Problem details
Lines holding the string "each" are the ones to copy from this listing.

━━━━━ Input ━━━━━

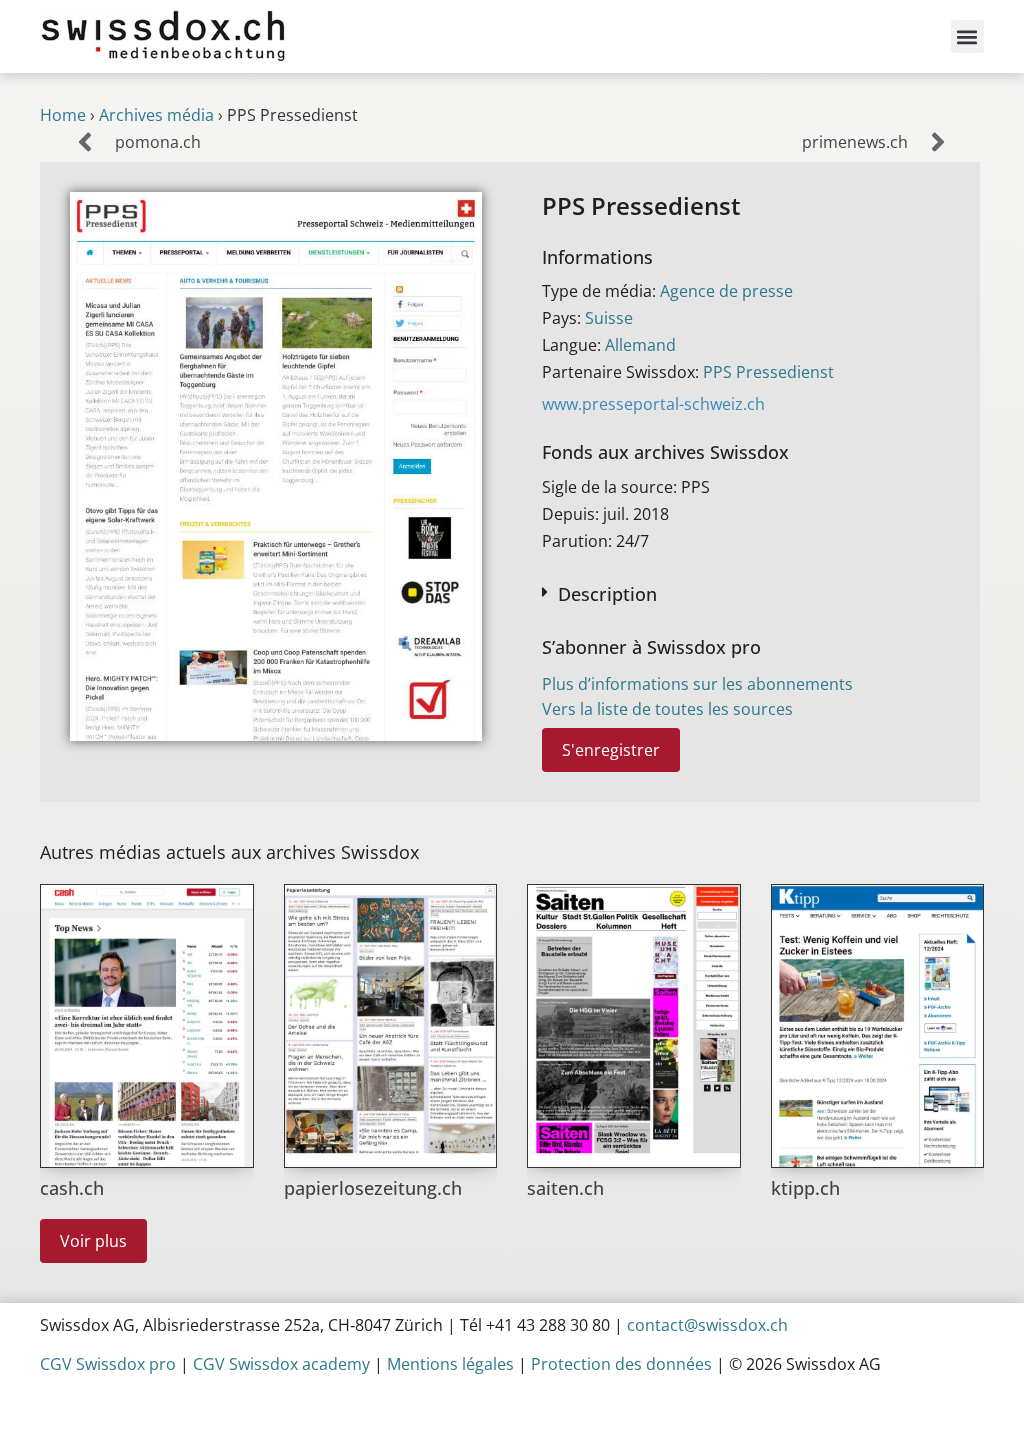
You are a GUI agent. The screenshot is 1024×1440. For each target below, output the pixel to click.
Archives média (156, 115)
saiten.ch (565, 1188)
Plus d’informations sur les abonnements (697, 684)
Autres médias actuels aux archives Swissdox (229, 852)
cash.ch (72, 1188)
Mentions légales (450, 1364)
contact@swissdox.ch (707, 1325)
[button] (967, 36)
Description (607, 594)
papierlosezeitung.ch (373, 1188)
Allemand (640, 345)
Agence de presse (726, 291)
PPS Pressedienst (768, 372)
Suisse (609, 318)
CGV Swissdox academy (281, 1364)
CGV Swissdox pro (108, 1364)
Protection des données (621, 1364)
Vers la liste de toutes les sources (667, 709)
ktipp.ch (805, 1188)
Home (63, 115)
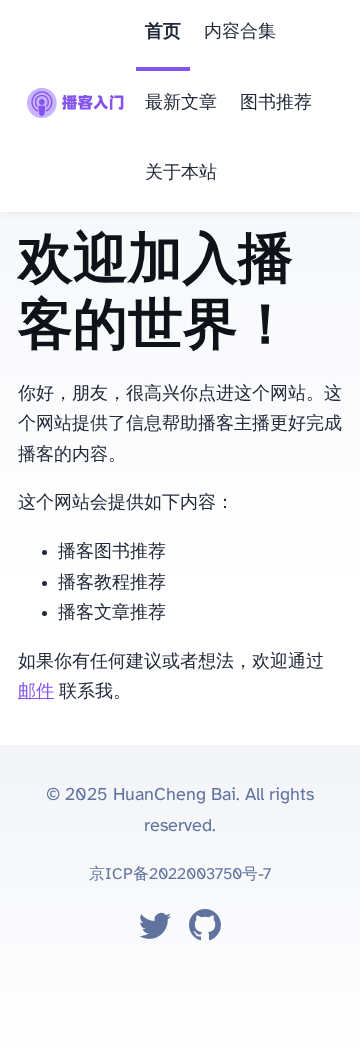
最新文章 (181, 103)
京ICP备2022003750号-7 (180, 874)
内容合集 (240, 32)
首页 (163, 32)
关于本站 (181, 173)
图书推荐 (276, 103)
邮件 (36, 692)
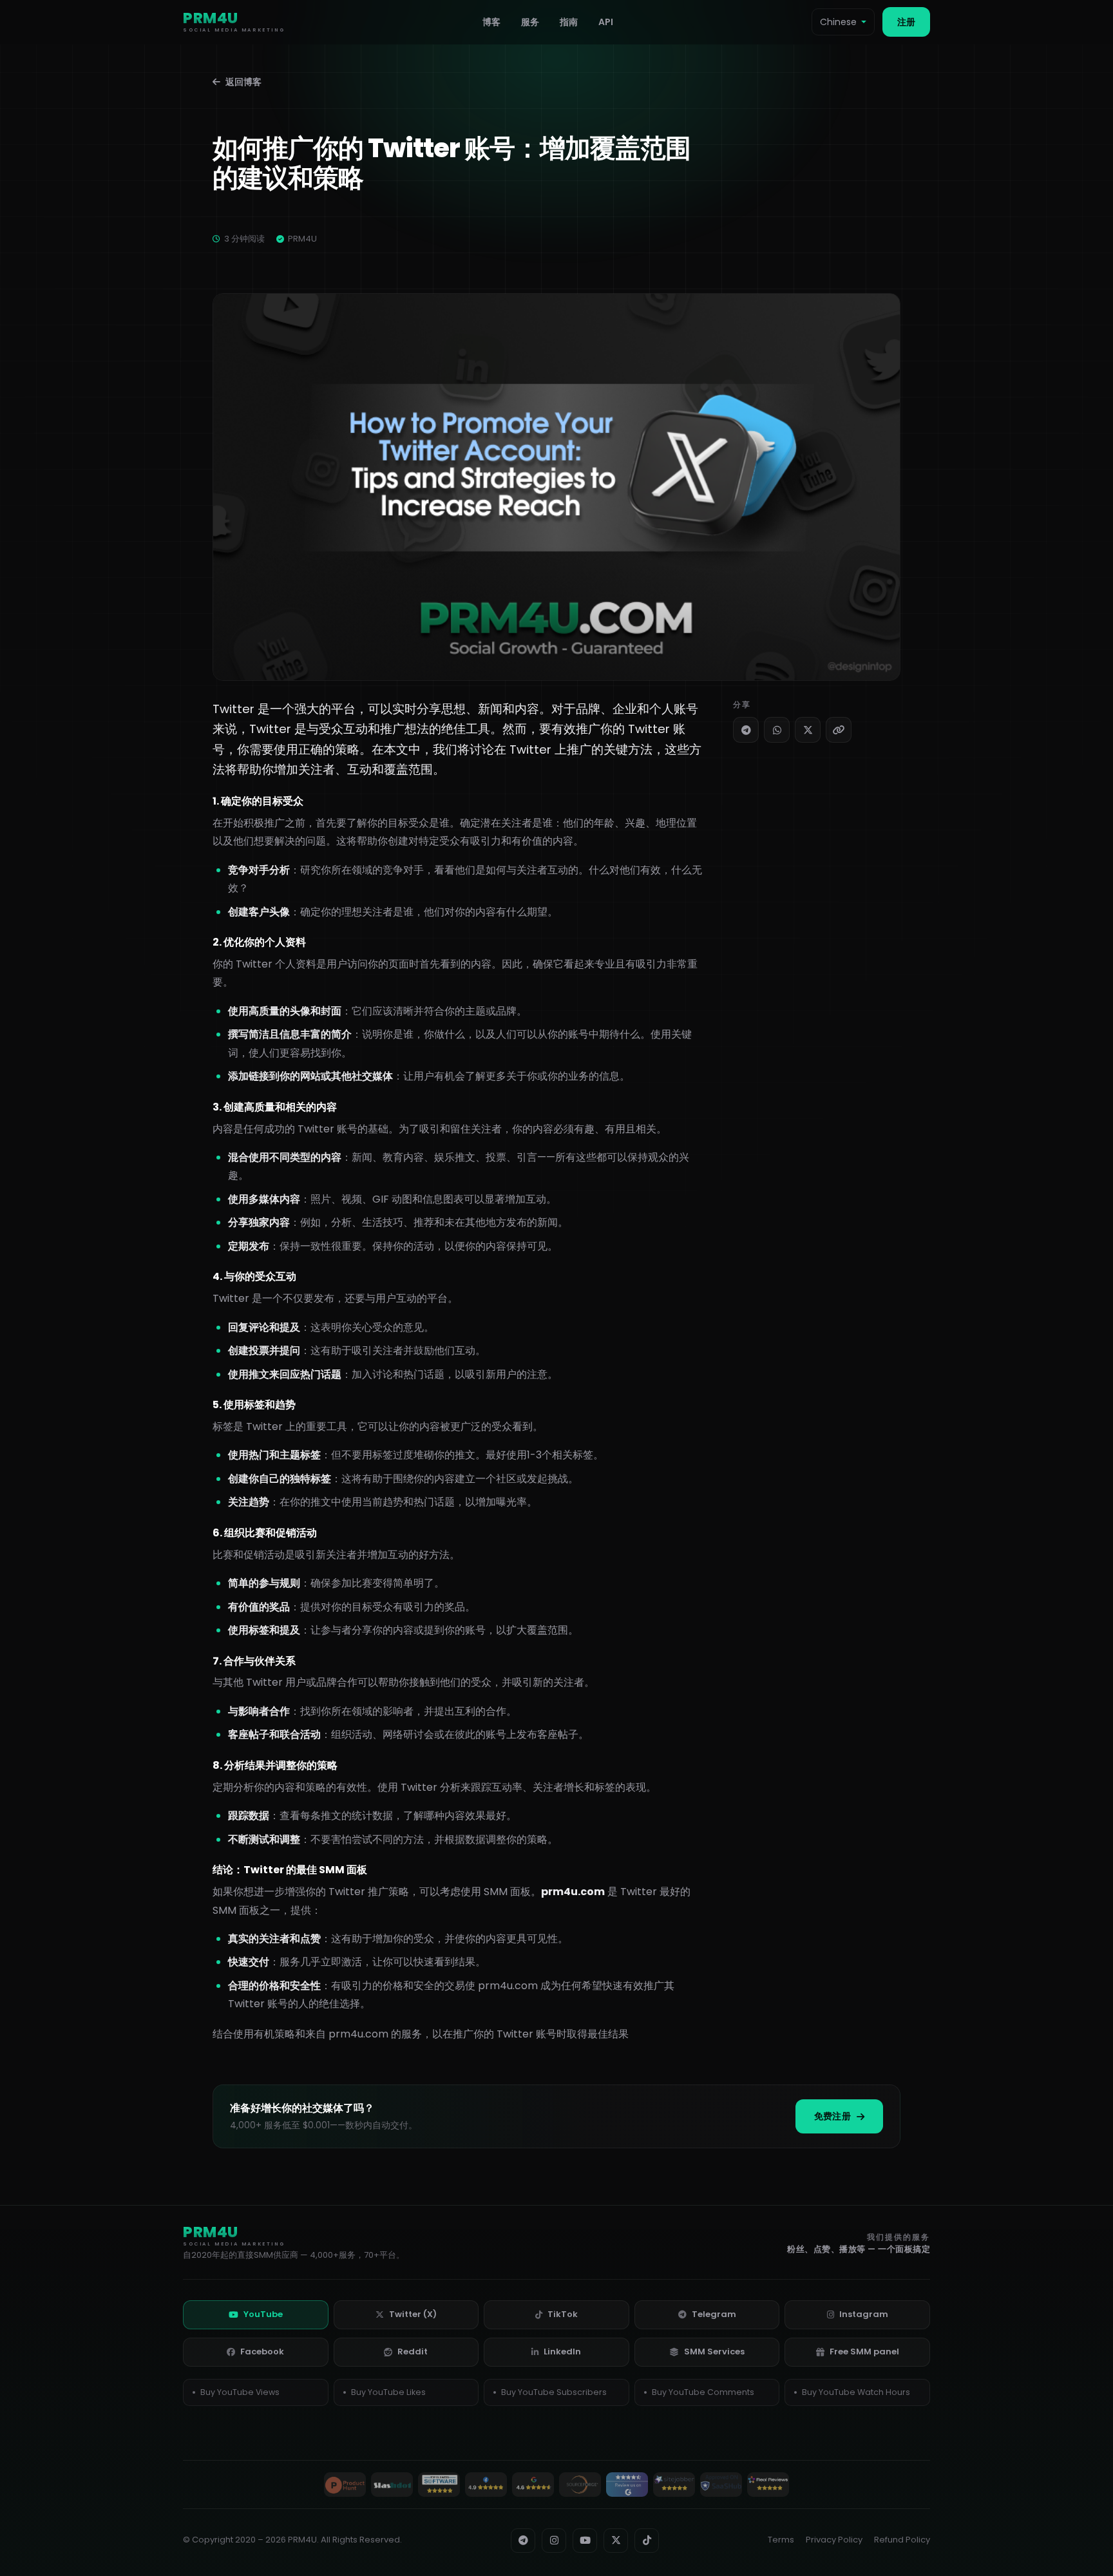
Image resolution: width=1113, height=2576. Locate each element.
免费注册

━━━━━

Written response
You are a GUI agent. The screenshot is 1024×1440. For each target below, output the pixel to click.
Image resolution: width=1113, height=2576. Locate each element.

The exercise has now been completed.